How can a definitive diagnosis of measles be made in an adult presenting with a rash suggestive of measles?

From the Guidelines

To definitively diagnose measles in an adult with a suggestive rash, laboratory confirmation through serologic testing for measles-specific IgM antibodies is essential, as it can be detected as soon as possible after rash onset using a sensitive and specific assay, such as the direct-capture IgM EIA method 1. The timing of specimen collection is crucial, as IgM antibody may not be detectable until at least 72 hours after rash onset, and if not detected in the first 72 hours, another specimen should be obtained at least 72 hours after rash onset and tested for measles IgM antibody 1. Key points to consider in the diagnostic process include:

• Collecting blood for serologic testing during the first clinical encounter with a person who has suspected or probable measles 1
• Interpreting serologic data based on the timing of specimen collection in relation to rash onset and the characteristics of the antibody assay used 1
• Considering alternative diagnoses, such as rubella, in persons with febrile rash illnesses who are seronegative for measles 1
• The use of a significant rise in antibody titer between acute- and convalescent-phase serum specimens as a method for serologic diagnosis, although this has been largely supplanted by IgM assays 1. While clinical features such as prodromal symptoms, presence of Koplik spots, and the characteristic maculopapular rash can support the diagnosis, laboratory confirmation is crucial due to the potential for other conditions to mimic measles. Prompt reporting of suspected cases to public health authorities is also necessary, given the highly contagious nature of measles.

From the Research

Diagnostic Methods for Measles

To make a definitive diagnosis of measles in an adult with a suggestive rash, several laboratory methods can be employed. These include:

• IgM detection: This method involves detecting IgM antibodies against the measles virus in serum samples. According to 2, IgM detection shows the highest sensitivity when serum samples are collected ≥5 days after rash onset.
• Virus isolation: This method involves isolating the measles virus from clinical specimens such as nasopharyngeal aspirate, urine, or throat/combined throat and nasal swab. As reported in 2, virus isolation gives the highest sensitivity when samples are collected ≤3 days after rash onset.
• RT-PCR: This method involves detecting measles virus RNA in clinical specimens using reverse transcriptase polymerase chain reaction. According to 2 and 3, RT-PCR is a highly sensitive method for diagnosing measles, especially when used with peripheral blood mononuclear cell (PBMC) samples or throat swabs.
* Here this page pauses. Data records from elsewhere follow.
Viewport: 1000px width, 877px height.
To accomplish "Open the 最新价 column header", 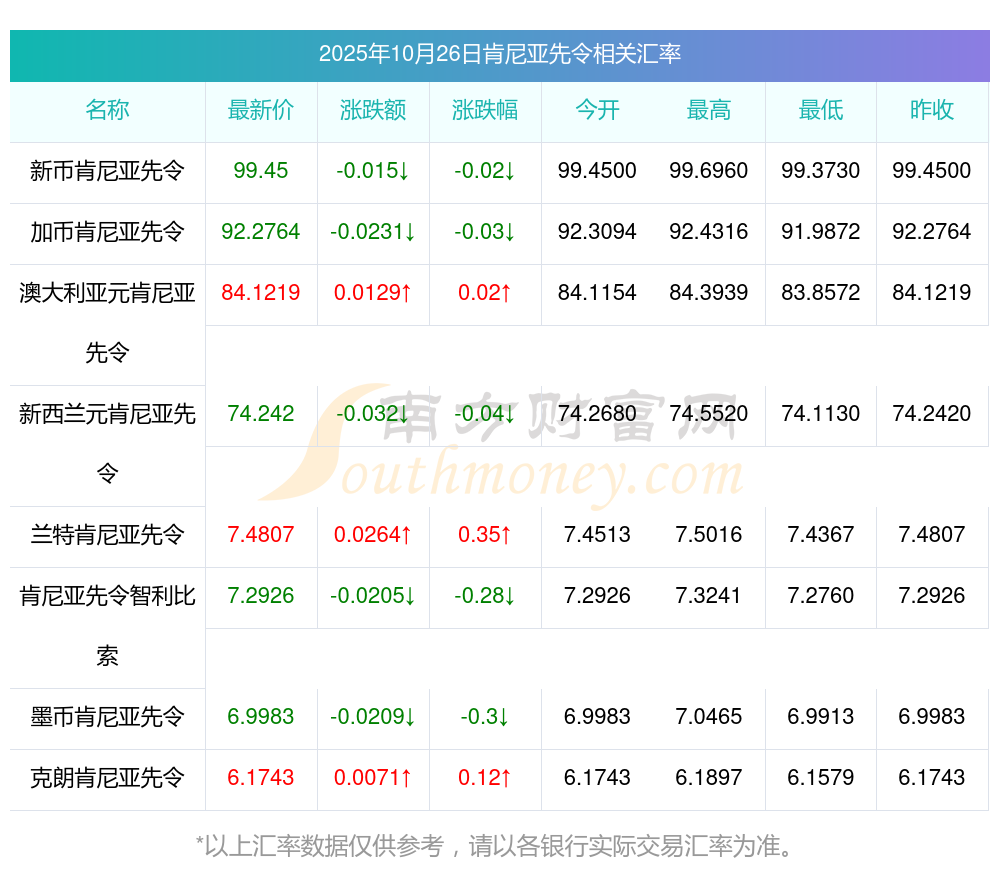I will pyautogui.click(x=261, y=111).
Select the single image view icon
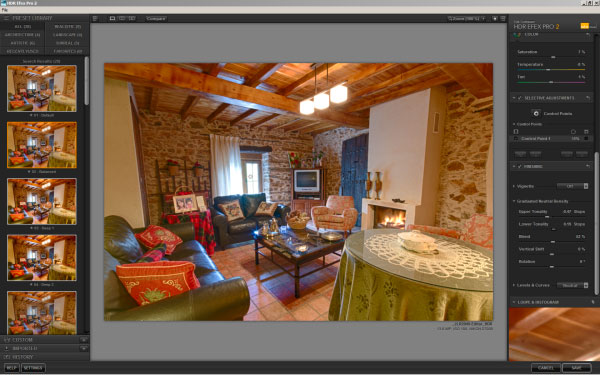Screen dimensions: 600x375 112,18
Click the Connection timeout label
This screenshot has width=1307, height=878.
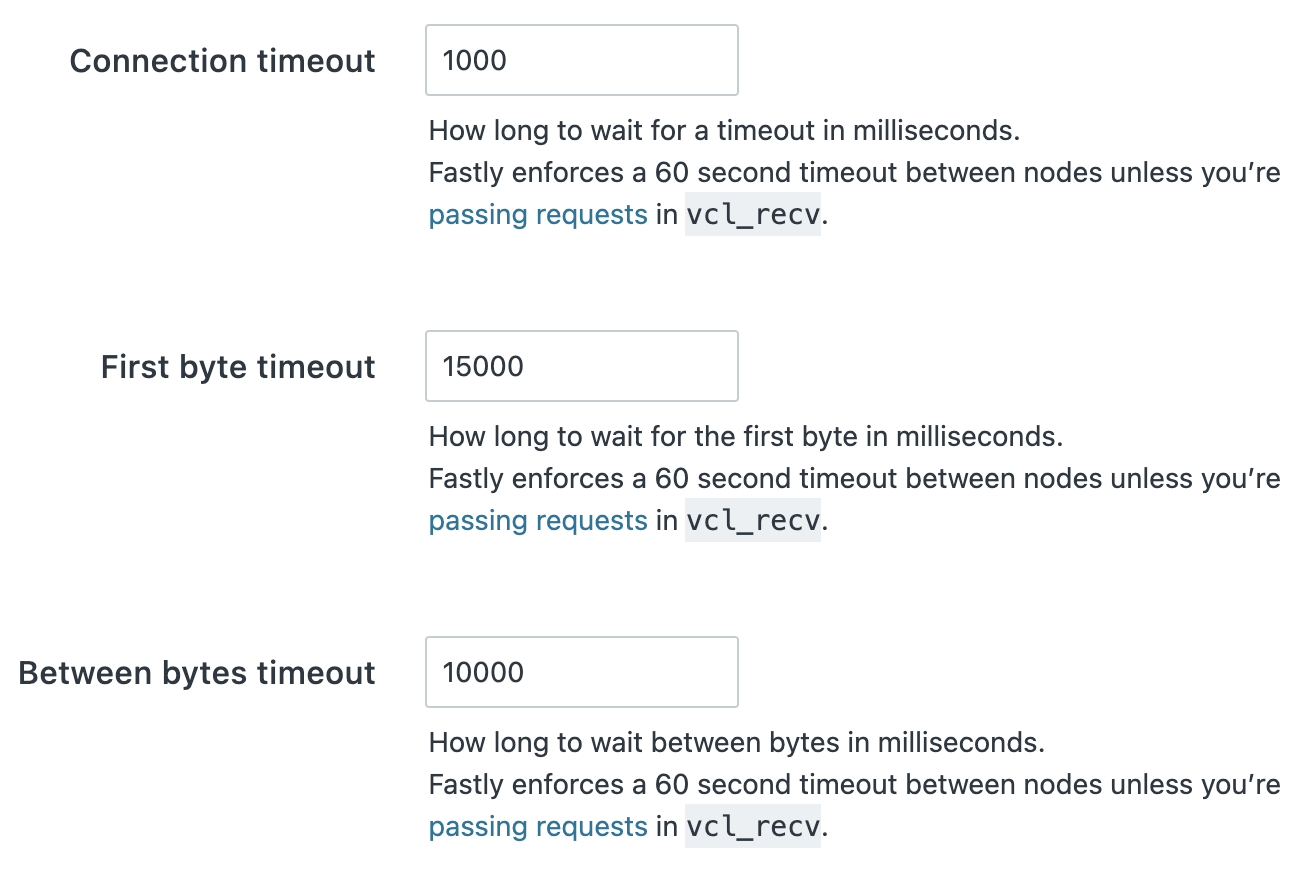click(x=221, y=61)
Specimen Collection and Timing

The timing and type of specimen collection are crucial for accurate diagnosis. The optimal timing for specimen collection varies depending on the diagnostic method used:

• For IgM detection, serum samples should be collected ≥5 days after rash onset 2.
• For virus isolation, samples should be collected ≤3 days after rash onset, with nasopharyngeal aspirate being the best specimen type, followed by urine and throat/combined throat and nasal swab 2.
• For RT-PCR, the highest positive rate is obtained with serum samples collected ≤3 days after rash onset, or with throat/combined throat and nasal swab, urine, and nasopharyngeal aspirate collected ≤16,4-16, and 4-7 days after rash onset, respectively 2.

Comparison of Diagnostic Methods

The sensitivity and specificity of different diagnostic methods for measles have been evaluated in several studies:

• 3 reported that RT-PCR using PBMC samples is the most effective method for diagnosing measles, with a sensitivity of 100% and a specificity of 91.7%.
• 4 compared the diagnostic performance of four commercially available IgM tests and found that they all displayed significant agreement and high diagnostic accuracy in primary infection, but lower accuracy in suspected reinfection.
• 5 developed and validated real-time RT-PCR assays for detecting measles virus on the Hologic Panther Fusion® System, which showed 100% clinical sensitivity and specificity.
• 6 evaluated the diagnostic accuracy of eight commercial assays for detecting measles virus-specific IgM antibodies and found that the sensitivities and specificities ranged from 75.0% to 98.1% and 86.6% to 99.5%, respectively.